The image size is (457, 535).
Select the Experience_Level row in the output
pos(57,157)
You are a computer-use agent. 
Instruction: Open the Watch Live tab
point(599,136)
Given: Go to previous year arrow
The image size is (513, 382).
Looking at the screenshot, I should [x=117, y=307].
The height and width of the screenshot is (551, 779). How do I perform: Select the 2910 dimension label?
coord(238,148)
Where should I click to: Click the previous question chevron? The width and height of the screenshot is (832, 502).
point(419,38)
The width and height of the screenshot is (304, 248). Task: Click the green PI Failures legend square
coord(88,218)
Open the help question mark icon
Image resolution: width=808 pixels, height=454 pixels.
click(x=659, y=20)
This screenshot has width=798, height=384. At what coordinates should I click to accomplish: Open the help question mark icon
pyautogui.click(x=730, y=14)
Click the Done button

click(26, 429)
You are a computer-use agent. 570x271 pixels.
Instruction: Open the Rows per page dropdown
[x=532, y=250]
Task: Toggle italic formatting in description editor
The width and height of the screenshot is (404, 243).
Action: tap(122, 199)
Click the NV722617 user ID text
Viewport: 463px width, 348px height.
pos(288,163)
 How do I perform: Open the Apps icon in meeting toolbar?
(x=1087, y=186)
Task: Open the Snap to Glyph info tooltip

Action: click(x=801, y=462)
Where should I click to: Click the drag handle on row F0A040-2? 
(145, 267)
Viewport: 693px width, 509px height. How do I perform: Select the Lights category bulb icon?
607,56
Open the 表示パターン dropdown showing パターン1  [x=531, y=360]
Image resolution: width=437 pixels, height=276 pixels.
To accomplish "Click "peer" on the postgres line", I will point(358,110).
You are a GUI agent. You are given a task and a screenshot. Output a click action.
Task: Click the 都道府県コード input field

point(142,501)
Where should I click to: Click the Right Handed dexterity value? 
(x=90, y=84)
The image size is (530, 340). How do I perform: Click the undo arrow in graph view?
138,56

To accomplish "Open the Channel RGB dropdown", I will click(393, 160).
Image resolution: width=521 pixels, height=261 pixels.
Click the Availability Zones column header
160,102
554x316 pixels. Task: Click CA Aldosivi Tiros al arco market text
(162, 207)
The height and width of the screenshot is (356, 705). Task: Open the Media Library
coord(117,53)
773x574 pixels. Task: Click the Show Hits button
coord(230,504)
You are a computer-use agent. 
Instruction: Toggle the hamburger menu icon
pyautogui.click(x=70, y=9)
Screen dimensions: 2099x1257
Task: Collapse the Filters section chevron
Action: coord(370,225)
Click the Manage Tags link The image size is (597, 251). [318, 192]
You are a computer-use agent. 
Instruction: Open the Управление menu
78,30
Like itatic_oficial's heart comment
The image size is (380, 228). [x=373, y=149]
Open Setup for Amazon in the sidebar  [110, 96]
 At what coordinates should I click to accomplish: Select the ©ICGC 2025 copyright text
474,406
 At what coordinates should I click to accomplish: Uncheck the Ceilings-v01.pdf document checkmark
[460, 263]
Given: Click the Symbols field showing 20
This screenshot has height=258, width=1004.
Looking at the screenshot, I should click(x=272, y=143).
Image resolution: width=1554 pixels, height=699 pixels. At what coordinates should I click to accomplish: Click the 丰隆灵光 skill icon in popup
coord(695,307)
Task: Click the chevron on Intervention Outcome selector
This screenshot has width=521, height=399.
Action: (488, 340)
======
- _Exercise brief_: Reproduce every one of the rows above without any alteration.

- _Expected answer_:
The image size is (457, 535).
Select the Experience_Level row in the output
pos(57,157)
You are a computer-use agent. 
Instruction: Open the Watch Live tab
point(599,136)
Given: Go to previous year arrow
The image size is (513, 382).
Looking at the screenshot, I should [x=117, y=307].
The height and width of the screenshot is (551, 779). How do I perform: Select the 2910 dimension label?
coord(238,148)
Where should I click to: Click the previous question chevron? The width and height of the screenshot is (832, 502).
point(419,38)
The width and height of the screenshot is (304, 248). Task: Click the green PI Failures legend square
coord(88,218)
Open the help question mark icon
Image resolution: width=808 pixels, height=454 pixels.
click(x=659, y=20)
This screenshot has width=798, height=384. At what coordinates should I click to accomplish: Open the help question mark icon
pyautogui.click(x=730, y=14)
Click the Done button

click(26, 429)
You are a computer-use agent. 570x271 pixels.
Instruction: Open the Rows per page dropdown
[x=532, y=250]
Task: Toggle italic formatting in description editor
The width and height of the screenshot is (404, 243).
Action: tap(122, 199)
Click the NV722617 user ID text
Viewport: 463px width, 348px height.
pos(288,163)
 How do I perform: Open the Apps icon in meeting toolbar?
(x=1087, y=186)
Task: Open the Snap to Glyph info tooltip

Action: click(x=801, y=462)
Where should I click to: Click the drag handle on row F0A040-2? 
(145, 267)
Viewport: 693px width, 509px height. How do I perform: Select the Lights category bulb icon?
607,56
Open the 表示パターン dropdown showing パターン1  [x=531, y=360]
Image resolution: width=437 pixels, height=276 pixels.
To accomplish "Click "peer" on the postgres line", I will point(358,110).
You are a GUI agent. You are given a task and a screenshot. Output a click action.
Task: Click the 都道府県コード input field

point(142,501)
Where should I click to: Click the Right Handed dexterity value? 
(x=90, y=84)
The image size is (530, 340). How do I perform: Click the undo arrow in graph view?
138,56

To accomplish "Open the Channel RGB dropdown", I will click(393, 160).
Image resolution: width=521 pixels, height=261 pixels.
Click the Availability Zones column header
160,102
554x316 pixels. Task: Click CA Aldosivi Tiros al arco market text
(162, 207)
The height and width of the screenshot is (356, 705). Task: Open the Media Library
coord(117,53)
773x574 pixels. Task: Click the Show Hits button
coord(230,504)
You are a computer-use agent. 
Instruction: Toggle the hamburger menu icon
pyautogui.click(x=70, y=9)
Screen dimensions: 2099x1257
Task: Collapse the Filters section chevron
Action: coord(370,225)
Click the Manage Tags link The image size is (597, 251). [318, 192]
You are a computer-use agent. 
Instruction: Open the Управление menu
78,30
Like itatic_oficial's heart comment
The image size is (380, 228). [x=373, y=149]
Open Setup for Amazon in the sidebar  [110, 96]
 At what coordinates should I click to accomplish: Select the ©ICGC 2025 copyright text
474,406
 At what coordinates should I click to accomplish: Uncheck the Ceilings-v01.pdf document checkmark
[460, 263]
Given: Click the Symbols field showing 20
This screenshot has height=258, width=1004.
Looking at the screenshot, I should click(x=272, y=143).
Image resolution: width=1554 pixels, height=699 pixels. At what coordinates should I click to accomplish: Click the 丰隆灵光 skill icon in popup
coord(695,307)
Task: Click the chevron on Intervention Outcome selector
This screenshot has width=521, height=399.
Action: (488, 340)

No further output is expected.